You MUST export the certificate in one of the PKCS12 formats to have the public and the private key. If you use any other formats like CERTDER or BASE64, it will only have the public key.
Client exported the certificate in PKCS12 format using a 3rd party application. They FTPed it to a dataset. When adding it, they received an invalid certificate format message from CA Top Secret.
Explained that depending on the certificate format, they need to FTP in binary or ASCII.
Knowledge document: http://www.ca.com/us/support/ca-support-online/product-content/knowledgebase-articles/tec484087.aspx
He tried FTP in binary and then in ASCII, both failed with the same invalid certificate format message when adding the certificate to the security file via TSS ADD(CERTSITE) DIGICERT(MATRAP) DCDSN(datasetname) PKCSPASS(password).

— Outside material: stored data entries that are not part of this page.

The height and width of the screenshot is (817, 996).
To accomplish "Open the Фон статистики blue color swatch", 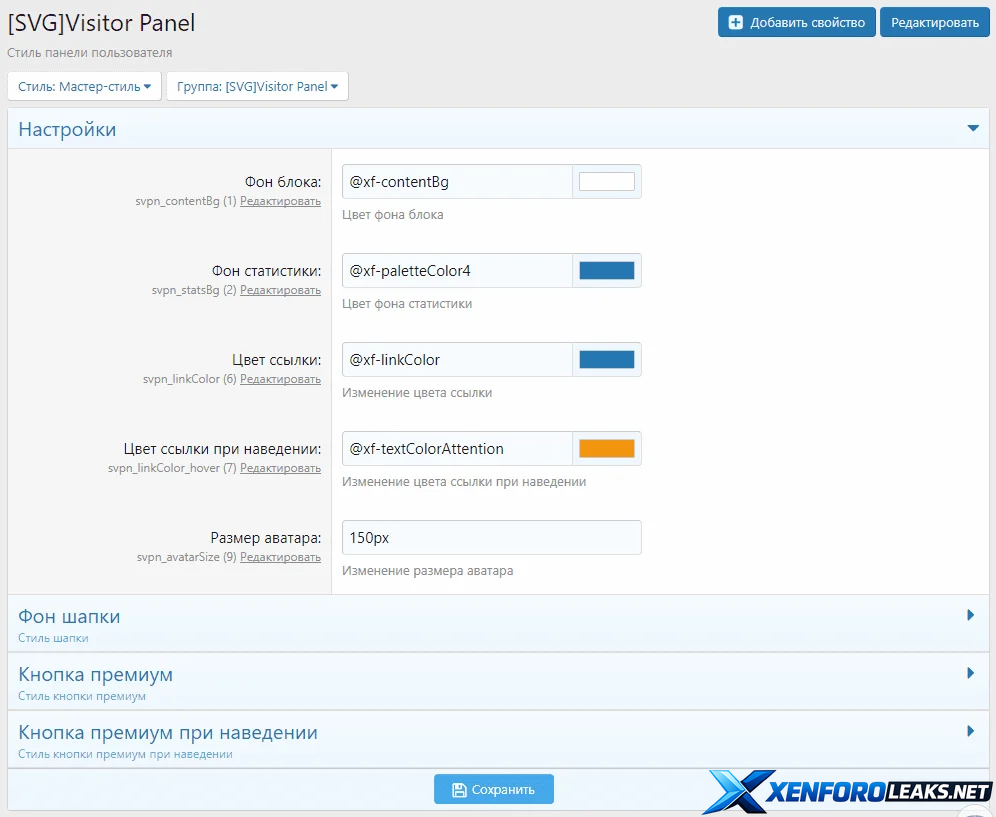I will [x=606, y=271].
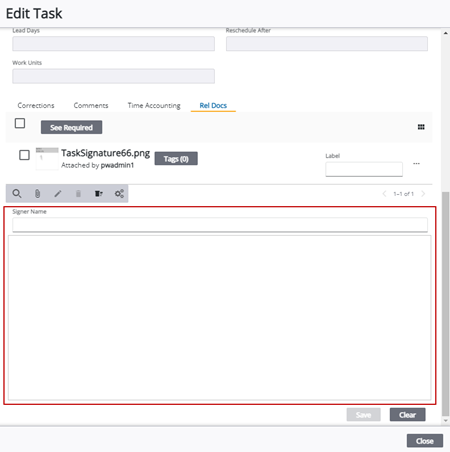Click the search magnifier icon in documents toolbar
Image resolution: width=450 pixels, height=452 pixels.
pos(17,194)
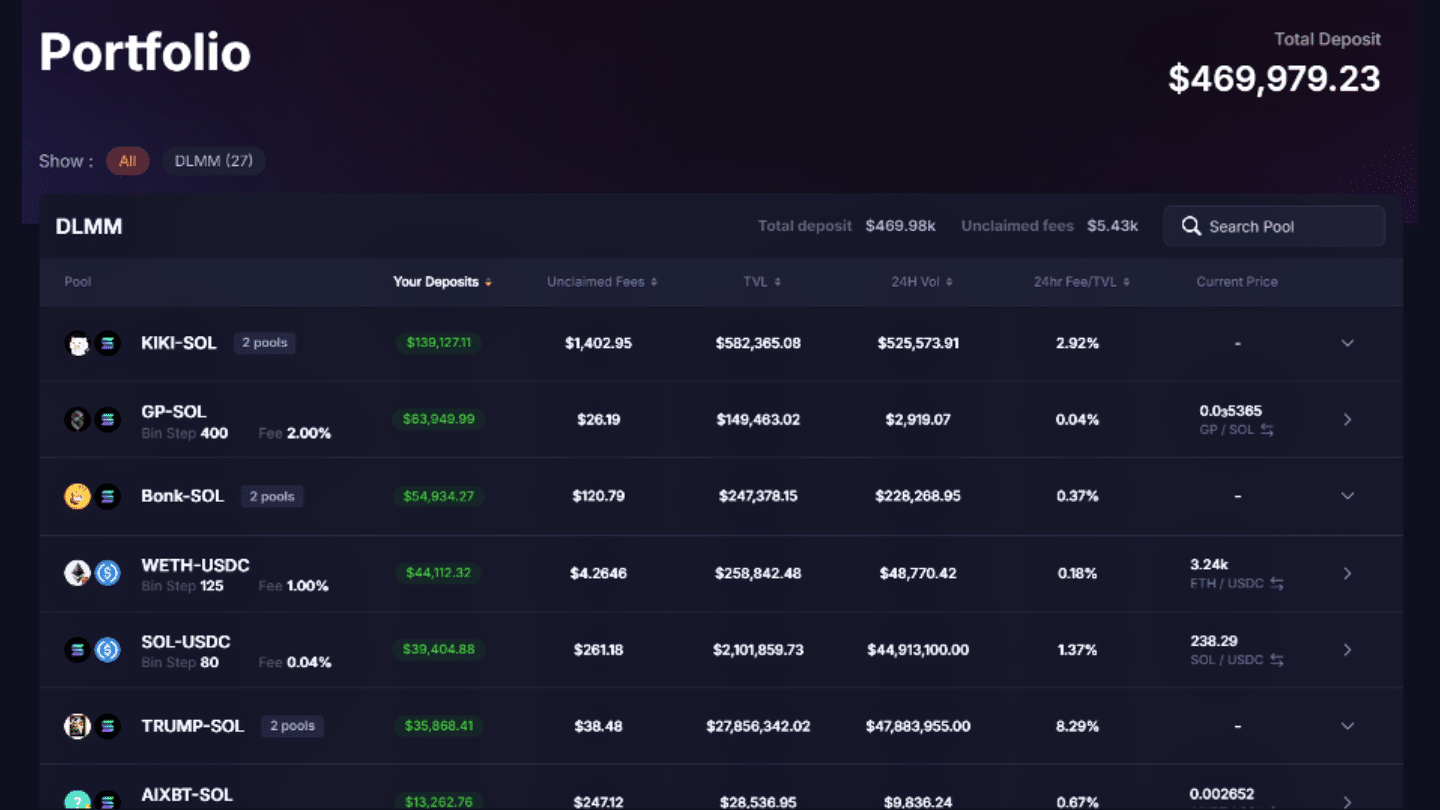Viewport: 1440px width, 810px height.
Task: Click the WETH Ethereum token icon
Action: pos(78,573)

Asked client to try exporting the certificate in PKCS12 format using OPENSSL and not that 3rd party windows application. Using OPENSSL worked. I am not that familiar with the 3rd party windows application he is using. It is probably not exporting the certificate in the right format for CA Top Secret.
Client decided to make CERTSITE the owner so multiple users can share this certificate on their keyring. If they make a particular user the owner of the certificate, only that user can use that certificate.
After adding the personal/client to the security file, we added it to a users keyring. They attempted the SSL connection iwith TOMCAT and it failed. They received a message stating certificate validation failed.
We listed the keyring and it only had the personal/client certificate. The root/signer certificate was missing from the keyring.
We added the signer/root certificate to the keyring.
KEYRING LABEL = MATRAP
KEYRING HAS THE FOLLOWING CERTIFICATES CONNECTED:
ACID(CERTSITE) DIGICERT(CAMATSM ) DEFAULT(NO ) USAGE(PERSONAL)
ACID(CERTAUTH) DIGICERT(AUTO0003) DEFAULT(NO ) USAGE(CERTAUTH)
TSS0300I LIST FUNCTION SUCCESSFUL
Recycling TOMCAT to pick up the changes and it started to work.